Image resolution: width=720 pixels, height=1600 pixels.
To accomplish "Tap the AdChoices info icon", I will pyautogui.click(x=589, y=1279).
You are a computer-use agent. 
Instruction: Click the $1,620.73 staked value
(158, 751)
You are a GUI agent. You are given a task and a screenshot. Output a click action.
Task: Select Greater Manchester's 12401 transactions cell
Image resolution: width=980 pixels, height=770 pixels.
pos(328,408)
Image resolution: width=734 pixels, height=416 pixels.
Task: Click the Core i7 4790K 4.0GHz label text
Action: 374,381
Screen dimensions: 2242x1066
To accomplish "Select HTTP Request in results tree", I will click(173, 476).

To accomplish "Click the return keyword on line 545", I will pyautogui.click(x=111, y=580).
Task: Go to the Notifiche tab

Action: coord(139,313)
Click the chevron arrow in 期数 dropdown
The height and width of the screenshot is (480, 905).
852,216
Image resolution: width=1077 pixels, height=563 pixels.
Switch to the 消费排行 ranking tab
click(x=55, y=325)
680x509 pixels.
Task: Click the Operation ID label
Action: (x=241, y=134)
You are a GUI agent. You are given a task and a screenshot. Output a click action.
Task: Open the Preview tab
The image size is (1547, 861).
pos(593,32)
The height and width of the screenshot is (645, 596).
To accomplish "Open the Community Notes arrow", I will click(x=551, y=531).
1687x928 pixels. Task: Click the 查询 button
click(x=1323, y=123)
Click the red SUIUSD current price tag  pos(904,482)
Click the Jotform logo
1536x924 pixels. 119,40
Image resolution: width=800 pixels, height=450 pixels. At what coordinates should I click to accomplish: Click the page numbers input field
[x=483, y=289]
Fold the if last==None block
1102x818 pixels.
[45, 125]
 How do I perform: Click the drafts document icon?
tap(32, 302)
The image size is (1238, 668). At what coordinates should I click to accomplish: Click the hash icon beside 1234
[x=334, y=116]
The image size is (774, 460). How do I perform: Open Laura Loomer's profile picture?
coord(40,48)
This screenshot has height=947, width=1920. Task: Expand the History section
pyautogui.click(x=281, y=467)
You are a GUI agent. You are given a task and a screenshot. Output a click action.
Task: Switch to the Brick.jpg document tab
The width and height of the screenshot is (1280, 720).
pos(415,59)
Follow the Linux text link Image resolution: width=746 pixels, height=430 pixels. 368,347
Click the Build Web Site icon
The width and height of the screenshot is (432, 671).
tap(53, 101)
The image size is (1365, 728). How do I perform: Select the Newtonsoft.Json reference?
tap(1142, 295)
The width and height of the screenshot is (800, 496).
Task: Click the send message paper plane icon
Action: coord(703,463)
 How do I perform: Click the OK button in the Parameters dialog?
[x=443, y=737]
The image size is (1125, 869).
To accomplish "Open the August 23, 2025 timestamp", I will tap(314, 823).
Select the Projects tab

- **Task description**: Please return a copy of each line in the entries that has the string "will".

- **Worked solution**:
To accomplish "Tap the AdChoices info icon", I will pyautogui.click(x=589, y=1279).
To accomplish "Select HTTP Request in results tree", I will click(173, 476).
To accomplish "Click the return keyword on line 545", I will pyautogui.click(x=111, y=580).
To accomplish "Open the Community Notes arrow", I will click(x=551, y=531).
To accomplish "Open the August 23, 2025 timestamp", I will tap(314, 823).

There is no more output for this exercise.